Existing traffic prediction methods struggle to model the significant and non-stationary spatiotemporal disturbances caused by突发事件 such as accidents or adverse weather. To address this limitation, this work proposes the IGSTGNN framework, which explicitly captures the spatiotemporal impact mechanisms of such events on traffic flow for the first time. Specifically, an Incident Context Spatial Fusion (ICSF) module models the initial heterogeneous spatial effects, while a Temporal Impact Decay (TIID) module characterizes the dynamic dissipation process over time. The study also constructs and publicly releases the first large-scale dataset with precise alignment between incident records and traffic time series. The proposed modules are designed to be readily integrated into various backbone models, achieving state-of-the-art performance on this new benchmark and demonstrating both effectiveness and strong generalization capability.

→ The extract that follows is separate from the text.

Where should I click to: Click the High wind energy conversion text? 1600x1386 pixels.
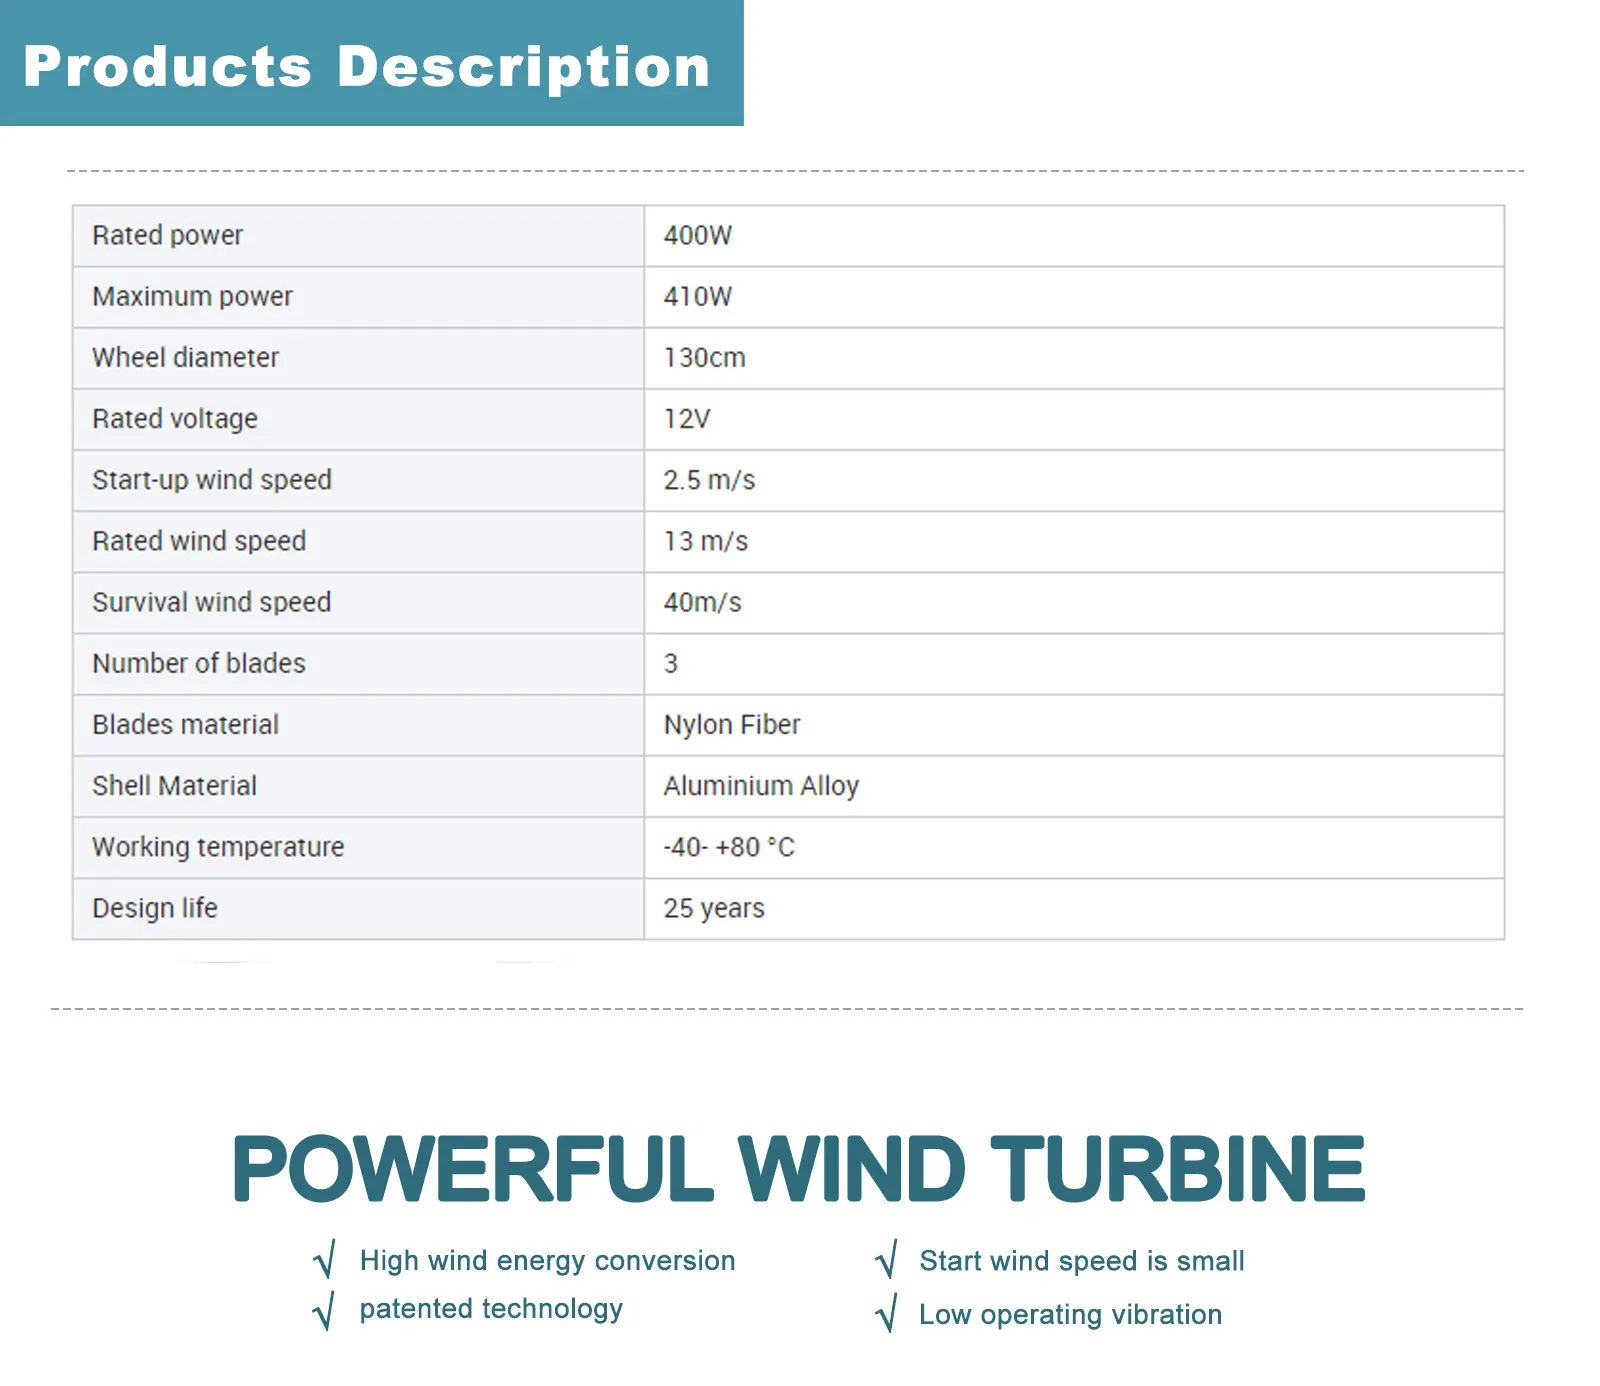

Recent years have witnessed the rapid development of deep-learning-based, graph-neural-network-based forecasting methods for modern intelligent transportation systems. However, most existing work focuses exclusively on capturing spatio-temporal dependencies from historical traffic data, while overlooking the fact that suddenly occurring transportation incidents, such as traffic accidents and adverse weather, serve as external disturbances that can substantially alter temporal patterns. We argue that this issue has become a major obstacle to modeling the dynamics of traffic systems and improving prediction accuracy, but the unpredictability of incidents makes it difficult to observe patterns from historical sequences. To address these challenges, this paper proposes a novel framework named the Incident-Guided Spatiotemporal Graph Neural Network (IGSTGNN). IGSTGNN explicitly models the incident's impact through two core components: an Incident-Context Spatial Fusion (ICSF) module to capture the initial heterogeneous spatial influence, and a Temporal Incident Impact Decay (TIID) module to model the subsequent dynamic dissipation. To facilitate research on the spatio-temporal impact of incidents on traffic flow, a large-scale dataset is constructed and released, featuring incident records that are time-aligned with traffic time series. On this new benchmark, the proposed IGSTGNN framework is demonstrated to achieve state-of-the-art performance. Furthermore, the generalizability of the ICSF and TIID modules is validated by integrating them into various existing models.